To Dr. Scott the story of Basil Everman exhibited all the cruel sadness of human fate. His imagination was fertile and he reconstructed Basil, an alien spirit in the Everman house. His speech was not the speech of Puritanic theology, his ways could not have been the ways of Mary Alcestis. He was so soon a ghost, wandering forlorn, his work only begun when life was ended! Dr. Scott meant to talk to Thomasina Davis about him—she surely would remember him.
He saw no reason why "Bitter Bread" should not make a little book. Would the Listers think of him as the editor for such a volume? So happy an event was hardly, in this disappointing world, probable; nevertheless, though he knew himself to be reckoning without any host whatever, he began to put together editorial words and phrases. Then, remembering Utterly, who had a certain right as a discoverer, he ceased dreaming.
Mrs. Scott thought Eleanor's story poor and called attention to the fact that she had taken Dr. Green's office as a model for untidiness, at which he laughed immoderately. He said that Eleanor might use himself or his office as a model at any time or to any extent she wished.

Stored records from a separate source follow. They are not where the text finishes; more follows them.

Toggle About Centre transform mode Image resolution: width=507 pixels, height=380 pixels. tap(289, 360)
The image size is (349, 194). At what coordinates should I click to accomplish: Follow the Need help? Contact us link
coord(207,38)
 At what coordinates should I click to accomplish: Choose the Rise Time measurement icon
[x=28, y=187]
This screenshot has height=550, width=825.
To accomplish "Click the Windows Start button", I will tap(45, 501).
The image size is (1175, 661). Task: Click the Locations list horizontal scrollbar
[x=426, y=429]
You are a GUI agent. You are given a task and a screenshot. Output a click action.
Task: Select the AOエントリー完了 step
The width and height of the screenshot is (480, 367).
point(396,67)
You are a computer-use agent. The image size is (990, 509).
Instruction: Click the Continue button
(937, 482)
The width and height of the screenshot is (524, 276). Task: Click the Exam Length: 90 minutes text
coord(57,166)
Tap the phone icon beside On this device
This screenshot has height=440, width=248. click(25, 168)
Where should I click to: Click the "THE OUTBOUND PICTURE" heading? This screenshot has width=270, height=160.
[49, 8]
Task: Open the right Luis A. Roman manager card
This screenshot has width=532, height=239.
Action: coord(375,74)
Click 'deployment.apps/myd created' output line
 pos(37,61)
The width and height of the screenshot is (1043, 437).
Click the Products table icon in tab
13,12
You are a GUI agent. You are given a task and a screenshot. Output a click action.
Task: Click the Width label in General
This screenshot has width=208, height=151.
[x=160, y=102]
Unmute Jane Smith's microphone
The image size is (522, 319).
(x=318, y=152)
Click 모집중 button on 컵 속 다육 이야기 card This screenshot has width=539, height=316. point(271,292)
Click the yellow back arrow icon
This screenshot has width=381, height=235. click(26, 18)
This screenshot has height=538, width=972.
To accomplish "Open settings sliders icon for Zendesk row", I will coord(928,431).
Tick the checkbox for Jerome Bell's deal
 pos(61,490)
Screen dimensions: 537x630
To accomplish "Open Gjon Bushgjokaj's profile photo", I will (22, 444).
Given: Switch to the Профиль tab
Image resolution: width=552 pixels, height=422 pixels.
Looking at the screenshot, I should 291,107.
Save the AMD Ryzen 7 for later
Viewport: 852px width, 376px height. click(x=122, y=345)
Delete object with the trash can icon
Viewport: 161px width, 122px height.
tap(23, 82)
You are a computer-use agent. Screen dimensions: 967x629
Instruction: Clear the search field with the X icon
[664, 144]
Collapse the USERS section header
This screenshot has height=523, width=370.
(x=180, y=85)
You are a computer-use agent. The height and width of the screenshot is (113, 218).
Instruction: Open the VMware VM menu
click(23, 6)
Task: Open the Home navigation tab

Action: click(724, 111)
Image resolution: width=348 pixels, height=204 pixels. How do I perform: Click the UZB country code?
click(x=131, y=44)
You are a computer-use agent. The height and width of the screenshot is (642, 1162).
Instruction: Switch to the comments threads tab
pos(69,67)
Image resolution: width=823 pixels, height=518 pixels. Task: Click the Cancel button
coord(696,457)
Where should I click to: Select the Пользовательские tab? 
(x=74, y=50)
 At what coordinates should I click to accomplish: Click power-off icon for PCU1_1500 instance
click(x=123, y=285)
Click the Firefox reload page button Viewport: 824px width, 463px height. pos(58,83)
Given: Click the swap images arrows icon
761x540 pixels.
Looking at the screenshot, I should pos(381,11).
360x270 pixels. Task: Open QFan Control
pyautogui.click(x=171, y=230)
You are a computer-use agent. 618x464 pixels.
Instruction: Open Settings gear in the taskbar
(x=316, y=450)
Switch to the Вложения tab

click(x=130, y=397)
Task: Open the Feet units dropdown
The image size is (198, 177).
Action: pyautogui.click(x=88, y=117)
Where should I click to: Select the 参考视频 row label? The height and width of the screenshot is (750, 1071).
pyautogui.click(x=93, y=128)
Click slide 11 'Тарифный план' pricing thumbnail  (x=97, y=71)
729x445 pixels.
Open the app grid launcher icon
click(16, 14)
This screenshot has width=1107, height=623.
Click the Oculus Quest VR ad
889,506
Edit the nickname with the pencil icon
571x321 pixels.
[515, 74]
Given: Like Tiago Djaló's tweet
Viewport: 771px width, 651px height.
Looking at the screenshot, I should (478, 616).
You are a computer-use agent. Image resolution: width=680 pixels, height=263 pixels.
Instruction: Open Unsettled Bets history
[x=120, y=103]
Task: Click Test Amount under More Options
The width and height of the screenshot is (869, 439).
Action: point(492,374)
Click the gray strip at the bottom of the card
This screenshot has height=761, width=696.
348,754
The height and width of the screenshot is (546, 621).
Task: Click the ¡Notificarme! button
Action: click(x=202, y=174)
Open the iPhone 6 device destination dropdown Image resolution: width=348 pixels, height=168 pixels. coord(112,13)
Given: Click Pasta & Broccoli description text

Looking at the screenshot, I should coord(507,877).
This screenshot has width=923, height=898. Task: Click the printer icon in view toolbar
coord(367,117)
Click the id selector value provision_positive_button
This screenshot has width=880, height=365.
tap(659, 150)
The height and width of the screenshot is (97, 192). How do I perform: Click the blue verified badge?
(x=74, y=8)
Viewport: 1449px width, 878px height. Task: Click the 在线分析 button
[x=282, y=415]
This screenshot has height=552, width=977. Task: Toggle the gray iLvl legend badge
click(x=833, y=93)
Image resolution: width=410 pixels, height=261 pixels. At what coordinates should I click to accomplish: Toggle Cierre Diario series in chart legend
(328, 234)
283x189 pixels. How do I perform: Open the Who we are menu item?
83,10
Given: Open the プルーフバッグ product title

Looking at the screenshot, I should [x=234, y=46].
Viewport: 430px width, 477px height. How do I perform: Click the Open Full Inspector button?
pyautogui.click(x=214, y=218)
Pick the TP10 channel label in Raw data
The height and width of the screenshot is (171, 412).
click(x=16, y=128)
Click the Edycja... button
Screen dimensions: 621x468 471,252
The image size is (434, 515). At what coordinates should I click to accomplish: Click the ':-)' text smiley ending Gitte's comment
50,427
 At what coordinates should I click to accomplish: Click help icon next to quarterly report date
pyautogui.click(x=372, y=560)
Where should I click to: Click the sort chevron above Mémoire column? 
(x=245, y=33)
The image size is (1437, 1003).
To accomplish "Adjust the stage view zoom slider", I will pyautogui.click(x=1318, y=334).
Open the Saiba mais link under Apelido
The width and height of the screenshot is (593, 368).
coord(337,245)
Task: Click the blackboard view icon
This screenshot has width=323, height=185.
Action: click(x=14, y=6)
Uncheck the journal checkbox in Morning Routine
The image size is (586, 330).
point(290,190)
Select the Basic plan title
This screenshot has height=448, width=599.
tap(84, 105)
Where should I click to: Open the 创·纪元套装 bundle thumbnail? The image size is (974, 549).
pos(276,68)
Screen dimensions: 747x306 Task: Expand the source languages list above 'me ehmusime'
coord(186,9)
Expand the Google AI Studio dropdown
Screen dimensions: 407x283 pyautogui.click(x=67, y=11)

"Undoubtedly she has some kind of a pull," was Mrs. Scott's next comment.
"Pull?" repeated Dr. Scott nervously.
"Yes, influence over the editor," explained Mrs. Scott, "pull" in this sense being a new usage adopted from Walter. "Perhaps a financial influence. They seem to have money."
Thomasina Davis, when she opened her copy of "Willard's Magazine," grew pale; then she put it aside and went to walk up and down her garden. It was a long time before serenity returned to her countenance.
Later in the day she went to the Bents' to congratulate Eleanor. It was probable, she thought, that no one else in Waltonville but Dr. Scott would say anything to her. Eleanor looked ill and troubled, not as one would expect a rising author to look, and her mother looked even more distressed. They sat on the porch with Mrs. Bent watching her daughter anxiously, from the background, the dark circles under her eyes telling of sleepless nights.
"You ought to take Eleanor away for a vacation," advised Thomasina. "There is no place superior to Waltonville, but you have to go away sometimes to realize it. Perhaps she would like to go somewhere with me."